- _Extract_
§

= Hephaestion (grammarian) =

2nd century scholar from Alexandria

Hephaestion (Ἡφαιστίων Hēphaistíōn; fl. 2nd century AD) was a grammarian of Alexandria who flourished in the age of the Antonines. He was the author of a manual (abridged from a larger work in 48 books) of Greek metres, which is most valuable as the only complete treatise on the subject that has been preserved. The concluding chapter discusses the various kinds of poetical composition. It is written in a clear and simple style, and was much used as a school-book.

==Works==
- Enchiridion de Metris (Ἐγχειρίδιον περὶ μέτρων)
- On Confusions in Poems (Περὶ τῶν ἐν ποιήμασι ταραχῶν)
- Poemata (Περὶ ποιημάτων)
- Solutions in Tragedy (Τραγικῶν λύσεων)
- Solutions to Difficulties in Comedy (Κωμικῶν ἀπορημάτων λύσεις)

==Editions==
- Thomas Foster Barham: The Enkheiridion of Hehfaistiown concerning Metres and Poems. Translated into English, and illustrated by Notes and a rythmical [sic] Notation. Cambridge, 1843 (book at archive.org)

§

- _Prompt 1_
In the passage on Hephaestion, rewrite the part that opens with the words containing "2nd century scholar" and closes with "(Κωμικῶν ἀπορημάτων λύσεις)", swapping "school-book" for "textbook".
- _Prompt 2_
Answer these questions from the passage on Hephaestion:
(a) How many books made up the larger work from which his manual of Greek metres was abridged?
(b) What does the concluding chapter of that manual discuss?
(c) In what city and year was Thomas Foster Barham's edition published?
- _Prompt 3_
Go on with the passage on Hephaestion from where it stops.

- _Data provided_
§

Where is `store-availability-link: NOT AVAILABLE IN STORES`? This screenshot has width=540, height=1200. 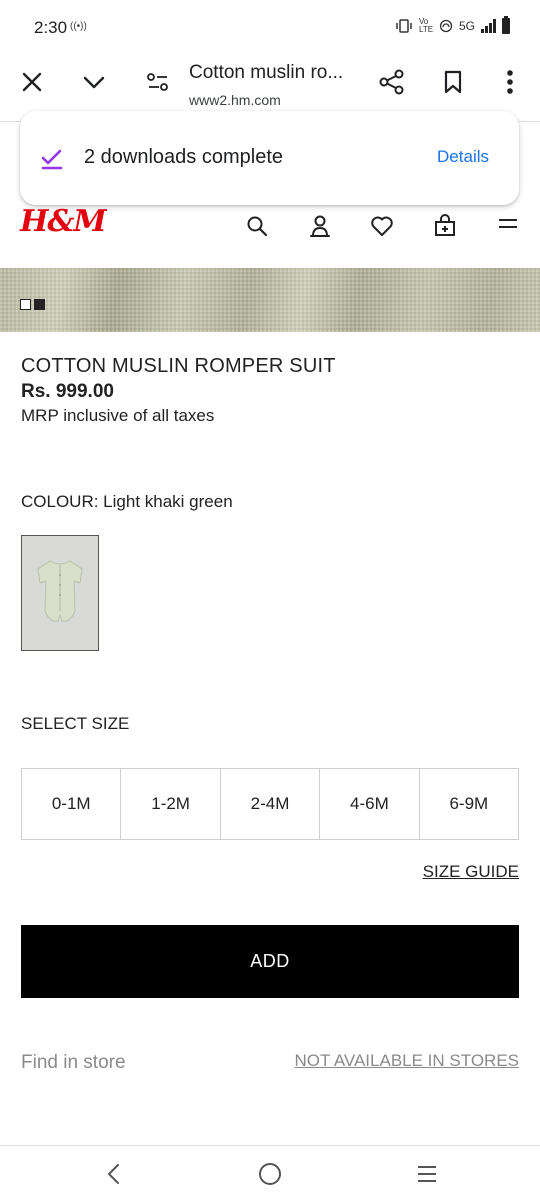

§

- _Task answer 1_
2nd century scholar from Alexandria

Hephaestion (Ἡφαιστίων Hēphaistíōn; fl. 2nd century AD) was a grammarian of Alexandria who flourished in the age of the Antonines. He was the author of a manual (abridged from a larger work in 48 books) of Greek metres, which is most valuable as the only complete treatise on the subject that has been preserved. The concluding chapter discusses the various kinds of poetical composition. It is written in a clear and simple style, and was much used as a textbook.

==Works==
- Enchiridion de Metris (Ἐγχειρίδιον περὶ μέτρων)
- On Confusions in Poems (Περὶ τῶν ἐν ποιήμασι ταραχῶν)
- Poemata (Περὶ ποιημάτων)
- Solutions in Tragedy (Τραγικῶν λύσεων)
- Solutions to Difficulties in Comedy (Κωμικῶν ἀπορημάτων λύσεις)

- _Task answer 2_
(a) 48 books.
(b) The various kinds of poetical composition.
(c) Cambridge, 1843.

- _Task answer 3_
- Scriptores metrici graeci edidit R. Westphal. Vol. I. Hephaestionis de metris enchiridion et de poemata libellus cum scholiis et trichae epitomis, adjecta procli chrestomathia grammatica. Leipzig (Lipsia), 1866 (MDCCCLXVI) (book at books.google)
- Also editions by T. Gaisford (1855, with the valuable scholia) and M. Consbruch (1906); translation with commentary by J. M. van Ophuijsen (1987); see also Wilhelm von Christ, Geschichte der griechischen Litteratur (1898); M. Consbruch, De veterum... (1890); J. E. Sandys, Hist. Class. Schol. i. (1906).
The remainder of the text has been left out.